使用循序式演算法尋找隱藏圖

Abstract

我們考慮如何只使用邊偵測問題(edge-detecting query)的情況下去尋找隱藏圖，邊偵測問題可以回答任何點集合內是否包含至少一條邊。Grebinski以及kucherow[5]提供一個確定性演算法去尋找隱藏的漢米爾頓圈(Hamiltonian cycle)，使用最多Ο(nlog n)個問題；Beigel等人[4]提出一個確定性演算法去解決配對圖(bipartite)，使用八個平行的問題群，總共Ο(nlog n)個問題，尋找隱藏的漢米爾頓圈或是配對圖可以應用到基因排序計劃。Angluin以及陳[2] 針對一般的隱藏圖使用最多12m(log n)個問題。在這個論文中，我們提供一個循序式演算法解決一般的隱藏圖，當此圖點數為n、邊數為m時，最多花費(2log n + 9)m個問題。

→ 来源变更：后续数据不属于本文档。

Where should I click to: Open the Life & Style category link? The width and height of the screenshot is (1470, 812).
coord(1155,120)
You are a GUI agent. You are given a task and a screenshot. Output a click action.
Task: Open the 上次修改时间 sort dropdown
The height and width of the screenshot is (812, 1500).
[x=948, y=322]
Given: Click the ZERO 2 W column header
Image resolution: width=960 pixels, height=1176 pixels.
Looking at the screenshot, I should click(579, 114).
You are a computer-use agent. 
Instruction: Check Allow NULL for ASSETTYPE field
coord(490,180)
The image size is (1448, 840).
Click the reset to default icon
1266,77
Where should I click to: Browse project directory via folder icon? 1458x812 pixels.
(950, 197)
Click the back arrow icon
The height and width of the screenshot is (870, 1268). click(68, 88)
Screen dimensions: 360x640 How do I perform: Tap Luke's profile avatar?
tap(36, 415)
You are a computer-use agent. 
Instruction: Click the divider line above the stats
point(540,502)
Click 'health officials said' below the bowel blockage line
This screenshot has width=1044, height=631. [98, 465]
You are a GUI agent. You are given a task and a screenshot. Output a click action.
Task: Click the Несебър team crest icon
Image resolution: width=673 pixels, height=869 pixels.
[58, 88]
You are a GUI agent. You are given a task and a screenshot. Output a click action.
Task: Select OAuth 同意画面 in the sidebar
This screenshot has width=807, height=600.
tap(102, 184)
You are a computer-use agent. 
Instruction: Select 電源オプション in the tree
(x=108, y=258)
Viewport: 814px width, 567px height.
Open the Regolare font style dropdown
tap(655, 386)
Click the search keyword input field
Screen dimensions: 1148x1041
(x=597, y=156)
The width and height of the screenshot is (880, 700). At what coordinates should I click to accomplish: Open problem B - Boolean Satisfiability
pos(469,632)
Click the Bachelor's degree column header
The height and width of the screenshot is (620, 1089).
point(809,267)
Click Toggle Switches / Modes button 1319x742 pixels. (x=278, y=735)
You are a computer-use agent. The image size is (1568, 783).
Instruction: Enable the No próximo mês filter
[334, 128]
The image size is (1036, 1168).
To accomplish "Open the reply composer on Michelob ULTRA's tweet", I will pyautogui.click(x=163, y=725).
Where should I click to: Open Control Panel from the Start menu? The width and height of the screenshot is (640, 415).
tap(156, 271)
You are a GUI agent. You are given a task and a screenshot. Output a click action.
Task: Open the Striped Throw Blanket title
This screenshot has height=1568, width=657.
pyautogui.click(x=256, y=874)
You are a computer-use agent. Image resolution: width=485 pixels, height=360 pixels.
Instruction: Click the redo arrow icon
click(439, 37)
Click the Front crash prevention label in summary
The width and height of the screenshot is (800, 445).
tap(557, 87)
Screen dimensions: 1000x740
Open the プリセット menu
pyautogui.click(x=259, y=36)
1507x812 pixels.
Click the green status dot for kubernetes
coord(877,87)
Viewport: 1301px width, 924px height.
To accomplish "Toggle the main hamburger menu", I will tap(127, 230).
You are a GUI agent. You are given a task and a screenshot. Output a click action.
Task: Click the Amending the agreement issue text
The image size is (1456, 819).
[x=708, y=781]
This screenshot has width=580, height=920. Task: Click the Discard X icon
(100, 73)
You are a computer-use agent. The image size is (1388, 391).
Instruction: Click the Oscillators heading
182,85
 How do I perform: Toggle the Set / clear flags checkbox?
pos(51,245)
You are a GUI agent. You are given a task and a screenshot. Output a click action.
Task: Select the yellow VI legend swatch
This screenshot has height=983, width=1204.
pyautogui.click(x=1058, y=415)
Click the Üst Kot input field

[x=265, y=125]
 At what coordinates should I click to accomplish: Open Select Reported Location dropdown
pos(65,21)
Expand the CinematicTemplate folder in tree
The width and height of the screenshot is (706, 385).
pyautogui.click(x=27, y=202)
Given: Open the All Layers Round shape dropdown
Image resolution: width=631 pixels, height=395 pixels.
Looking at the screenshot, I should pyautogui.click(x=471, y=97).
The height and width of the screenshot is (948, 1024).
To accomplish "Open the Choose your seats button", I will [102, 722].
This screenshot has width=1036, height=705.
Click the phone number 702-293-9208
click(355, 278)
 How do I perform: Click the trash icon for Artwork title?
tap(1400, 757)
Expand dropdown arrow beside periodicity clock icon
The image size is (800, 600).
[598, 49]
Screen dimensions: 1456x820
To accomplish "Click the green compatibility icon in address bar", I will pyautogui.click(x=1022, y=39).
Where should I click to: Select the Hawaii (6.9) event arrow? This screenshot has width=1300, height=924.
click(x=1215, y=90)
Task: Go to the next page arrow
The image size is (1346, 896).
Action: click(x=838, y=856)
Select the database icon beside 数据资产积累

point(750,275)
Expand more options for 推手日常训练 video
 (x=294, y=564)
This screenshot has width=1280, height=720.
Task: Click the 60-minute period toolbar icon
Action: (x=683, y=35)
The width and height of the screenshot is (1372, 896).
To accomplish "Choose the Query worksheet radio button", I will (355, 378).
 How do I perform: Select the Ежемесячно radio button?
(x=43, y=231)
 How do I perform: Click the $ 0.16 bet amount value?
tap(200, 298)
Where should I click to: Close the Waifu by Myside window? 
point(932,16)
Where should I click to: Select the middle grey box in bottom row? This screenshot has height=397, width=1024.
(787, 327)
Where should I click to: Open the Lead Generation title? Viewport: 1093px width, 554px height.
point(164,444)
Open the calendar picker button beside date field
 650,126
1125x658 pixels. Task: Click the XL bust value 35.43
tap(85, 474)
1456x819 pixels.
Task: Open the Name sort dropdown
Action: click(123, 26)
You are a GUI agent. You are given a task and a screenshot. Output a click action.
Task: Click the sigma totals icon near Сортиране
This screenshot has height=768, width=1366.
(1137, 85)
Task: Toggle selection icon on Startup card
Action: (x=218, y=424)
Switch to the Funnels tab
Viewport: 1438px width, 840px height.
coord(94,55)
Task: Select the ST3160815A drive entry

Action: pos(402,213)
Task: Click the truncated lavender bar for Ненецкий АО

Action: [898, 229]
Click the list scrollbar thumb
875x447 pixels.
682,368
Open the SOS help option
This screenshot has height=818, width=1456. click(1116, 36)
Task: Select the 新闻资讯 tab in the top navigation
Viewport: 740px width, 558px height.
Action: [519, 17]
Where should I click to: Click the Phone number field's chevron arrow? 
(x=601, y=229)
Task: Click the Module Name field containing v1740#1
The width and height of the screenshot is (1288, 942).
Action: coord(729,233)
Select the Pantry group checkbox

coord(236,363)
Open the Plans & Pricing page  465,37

We consider the problem of learning a hidden graph using edge-detecting queries in a model where the only allowed operation is to query whether a set of vertices induces an edge of the hidden graph or not. Grebinski and Kucherov [5] give a deterministic adaptive algorithm for learning Hamiltonian cycles using Ο(log n) queries. Beigel et al.[4] describe an 8-round deterministic algorithm for learning matchings using Ο(log n) queries, which has direct application in genome sequencing projects. Angluin and Chen [2] use at most 12m(log n) queries in their algorithm for learning a general graph. In this thesis we present an adaptive algorithm that learns a general graph with n􀝊 vertices and m edges using at most (2log n + 9)m queries.